Demographic data for study participants are shown in Table 1. No significant group differences were observed on any demographic factor. One individual in the impulsive aggression group reported taking fluoxetine for 5 months several years before the study; all other participants were medication naive at the time of the scan. A significant degree of psychiatric comorbidity was present in the impulsive aggression group. This was particularly evident with regard to axis II diagnoses. All subjects had at least one personality disorder, the most common being borderline personality disorder (N=7), followed by paranoid (N=4), narcissistic (N=3), obsessive-compulsive (N=4), schizotypal (N=2), antisocial (N=2), histrionic (N=2), dependent (N=1), and avoidant (N=1) personality disorders. At the time of scanning, no subject had an active axis I mood disorder. However, several subjects were retrospectively diagnosed with comorbid mood illness. These included major depressive disorder (N=5), dysthymia (N=1), and bipolar II disorder (N=1). Anxiety disorders were also prevalent in this group, such as generalized anxiety disorder (N=1), adjustment disorder (N=1), social phobia (N=1), obsessive-compulsive disorder (N=1), and body dysmorphic disorder (N=1). In addition, there were two subjects with a history of alcohol dependence and two with a history of alcohol abuse; all had been in remission for greater than 6 months.

Scan Parameters

Scan parameters, including the injected dose, injected mass, and specific activity, did not differ between groups (Table 1). The plasma clearances of [11C]McN 5652 were similar between the groups. No significant group difference was observed in [11C]McN 5652 nonspecific distribution volume, measured as the cerebellar distribution volume.

Regional Volumes

Table 2 lists the average size for each region of interest in mm3. There was no difference in anterior cingulate cortex volume between the groups (t=0.18, df=18, p=0.86). For the other regions, a repeated-measures ANOVA showed a significant effect of region (F=121.4, df=1, 21, p<0.0001), no effect of group (F=0.04, df=1, 18, p=0.85), and no group-by-region interaction (F=0.23, df=1, 21, p=0.99).

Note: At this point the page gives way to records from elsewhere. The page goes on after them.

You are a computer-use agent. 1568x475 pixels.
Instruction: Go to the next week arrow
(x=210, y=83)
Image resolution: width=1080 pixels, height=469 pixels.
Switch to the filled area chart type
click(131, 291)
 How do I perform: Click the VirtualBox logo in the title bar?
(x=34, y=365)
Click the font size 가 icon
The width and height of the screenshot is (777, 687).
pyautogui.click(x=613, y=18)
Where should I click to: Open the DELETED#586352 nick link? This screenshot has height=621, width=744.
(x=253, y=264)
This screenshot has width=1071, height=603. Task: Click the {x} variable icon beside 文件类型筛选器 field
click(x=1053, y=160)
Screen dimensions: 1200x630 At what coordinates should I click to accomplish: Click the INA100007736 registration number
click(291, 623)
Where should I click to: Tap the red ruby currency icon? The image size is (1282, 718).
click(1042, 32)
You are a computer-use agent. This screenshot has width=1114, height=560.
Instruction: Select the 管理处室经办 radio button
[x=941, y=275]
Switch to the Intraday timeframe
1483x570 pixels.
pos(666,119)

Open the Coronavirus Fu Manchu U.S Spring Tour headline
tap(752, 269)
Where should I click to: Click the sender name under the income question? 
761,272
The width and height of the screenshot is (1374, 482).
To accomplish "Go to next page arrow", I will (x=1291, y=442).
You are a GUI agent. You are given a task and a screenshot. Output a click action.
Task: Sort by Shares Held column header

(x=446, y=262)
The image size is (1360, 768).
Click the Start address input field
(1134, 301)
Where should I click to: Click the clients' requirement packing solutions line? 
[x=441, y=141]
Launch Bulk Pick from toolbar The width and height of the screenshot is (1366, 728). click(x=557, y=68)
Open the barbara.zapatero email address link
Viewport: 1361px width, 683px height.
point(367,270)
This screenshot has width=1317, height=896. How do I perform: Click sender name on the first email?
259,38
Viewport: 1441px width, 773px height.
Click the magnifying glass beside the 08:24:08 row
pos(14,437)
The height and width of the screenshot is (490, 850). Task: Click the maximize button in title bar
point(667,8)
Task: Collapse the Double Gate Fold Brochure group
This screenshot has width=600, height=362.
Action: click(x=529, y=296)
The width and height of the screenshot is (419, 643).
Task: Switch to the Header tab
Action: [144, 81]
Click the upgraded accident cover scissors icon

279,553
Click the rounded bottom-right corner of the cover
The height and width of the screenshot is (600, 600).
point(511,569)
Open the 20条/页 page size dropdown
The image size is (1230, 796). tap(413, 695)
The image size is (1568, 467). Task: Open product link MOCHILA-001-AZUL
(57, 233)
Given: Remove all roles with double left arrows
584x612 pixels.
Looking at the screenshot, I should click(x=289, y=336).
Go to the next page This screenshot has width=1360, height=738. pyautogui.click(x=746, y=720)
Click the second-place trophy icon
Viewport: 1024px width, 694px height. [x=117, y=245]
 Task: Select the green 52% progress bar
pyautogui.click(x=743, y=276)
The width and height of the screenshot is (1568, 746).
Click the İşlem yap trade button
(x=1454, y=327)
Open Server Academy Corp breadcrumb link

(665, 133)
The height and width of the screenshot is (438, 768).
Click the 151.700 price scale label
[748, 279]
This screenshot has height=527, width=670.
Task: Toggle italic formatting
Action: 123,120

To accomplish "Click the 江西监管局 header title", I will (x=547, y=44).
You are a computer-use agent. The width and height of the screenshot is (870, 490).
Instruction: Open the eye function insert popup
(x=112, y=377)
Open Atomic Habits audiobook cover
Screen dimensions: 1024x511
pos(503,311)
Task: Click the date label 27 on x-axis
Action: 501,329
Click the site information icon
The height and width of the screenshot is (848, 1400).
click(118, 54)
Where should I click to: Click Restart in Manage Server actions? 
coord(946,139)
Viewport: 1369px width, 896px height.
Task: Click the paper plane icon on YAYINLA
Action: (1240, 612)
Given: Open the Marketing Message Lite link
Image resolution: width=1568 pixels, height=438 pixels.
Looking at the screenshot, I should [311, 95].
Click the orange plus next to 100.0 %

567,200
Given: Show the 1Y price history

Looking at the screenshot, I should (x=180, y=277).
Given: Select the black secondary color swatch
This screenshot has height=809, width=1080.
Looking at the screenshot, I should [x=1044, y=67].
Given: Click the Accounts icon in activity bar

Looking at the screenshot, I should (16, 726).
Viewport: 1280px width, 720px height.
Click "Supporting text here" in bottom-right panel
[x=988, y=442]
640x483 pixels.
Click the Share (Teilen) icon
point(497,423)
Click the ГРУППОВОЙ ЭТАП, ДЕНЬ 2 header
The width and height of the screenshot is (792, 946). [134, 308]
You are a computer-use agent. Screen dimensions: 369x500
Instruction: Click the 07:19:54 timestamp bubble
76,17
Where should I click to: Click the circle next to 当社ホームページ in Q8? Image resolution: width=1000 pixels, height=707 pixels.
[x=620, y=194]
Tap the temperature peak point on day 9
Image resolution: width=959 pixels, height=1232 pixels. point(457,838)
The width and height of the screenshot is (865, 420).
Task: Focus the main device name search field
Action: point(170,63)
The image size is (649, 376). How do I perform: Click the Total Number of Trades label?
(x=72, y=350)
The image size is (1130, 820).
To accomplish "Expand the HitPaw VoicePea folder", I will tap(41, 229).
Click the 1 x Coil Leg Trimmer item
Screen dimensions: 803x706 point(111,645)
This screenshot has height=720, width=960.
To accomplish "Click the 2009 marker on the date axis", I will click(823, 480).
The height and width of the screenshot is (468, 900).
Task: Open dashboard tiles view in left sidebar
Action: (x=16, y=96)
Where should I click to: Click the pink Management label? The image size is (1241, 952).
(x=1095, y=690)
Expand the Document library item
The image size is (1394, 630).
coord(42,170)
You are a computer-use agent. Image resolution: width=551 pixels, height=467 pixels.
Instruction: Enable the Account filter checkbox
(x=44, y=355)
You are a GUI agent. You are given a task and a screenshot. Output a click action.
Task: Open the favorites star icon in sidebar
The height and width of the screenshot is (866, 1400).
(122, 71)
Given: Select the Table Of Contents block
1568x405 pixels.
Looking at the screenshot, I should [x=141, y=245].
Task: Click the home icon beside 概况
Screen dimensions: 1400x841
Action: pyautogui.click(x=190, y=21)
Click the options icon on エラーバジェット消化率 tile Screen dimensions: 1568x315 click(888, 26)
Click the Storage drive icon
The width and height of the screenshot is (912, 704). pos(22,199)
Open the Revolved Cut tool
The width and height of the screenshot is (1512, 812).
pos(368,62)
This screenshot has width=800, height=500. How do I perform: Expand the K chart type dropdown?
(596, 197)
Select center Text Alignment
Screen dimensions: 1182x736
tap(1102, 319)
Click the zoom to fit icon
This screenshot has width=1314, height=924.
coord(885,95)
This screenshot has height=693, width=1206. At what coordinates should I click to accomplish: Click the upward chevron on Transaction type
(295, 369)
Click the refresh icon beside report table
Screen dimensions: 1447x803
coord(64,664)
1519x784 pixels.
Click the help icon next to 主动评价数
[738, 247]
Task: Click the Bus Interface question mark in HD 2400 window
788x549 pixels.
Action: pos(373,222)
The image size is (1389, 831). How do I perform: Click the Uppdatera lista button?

Region of Interest Kinetic Analysis

After injection, the accumulation of [11C]McN 5652 activity was consistent with the known distribution of serotonin transporter in the brain (Figure 1). The kinetic analysis converged in all regions for all subjects. Regional values of the unidirectional fractional rate constant of tracer delivery as well as the regional total distribution volume values are shown in Figure 2. There was no difference between groups in the tracer delivery values for the anterior cingulate cortex (t=–0.52, df=18, p=0.14). Examining all regions, a significant region effect was observed (repeated-measures ANOVA: F=153.0, df=1, 21, p<0.0001), with no difference between groups (repeated-measures ANOVA: F=0.06, df=1, 18, p=0.81) and no group-by-region interaction (repeated-measures ANOVA: F=0.635, df=1, 21, p=0.80). Similarly, for total distribution volume, no group differences were present in the anterior cingulate cortex (t=0.53, df=18, p=0.60). For the other regions, a region effect was observed (repeated-measures ANOVA: F=152.1, df=1, 21, p<0.0001), with no effect of group (repeated-measures ANOVA: F=0.09, df=1, 18, p=0.77) and no group-by-region interaction (repeated-measures ANOVA: F=0.60, df=1, 21, p=0.83).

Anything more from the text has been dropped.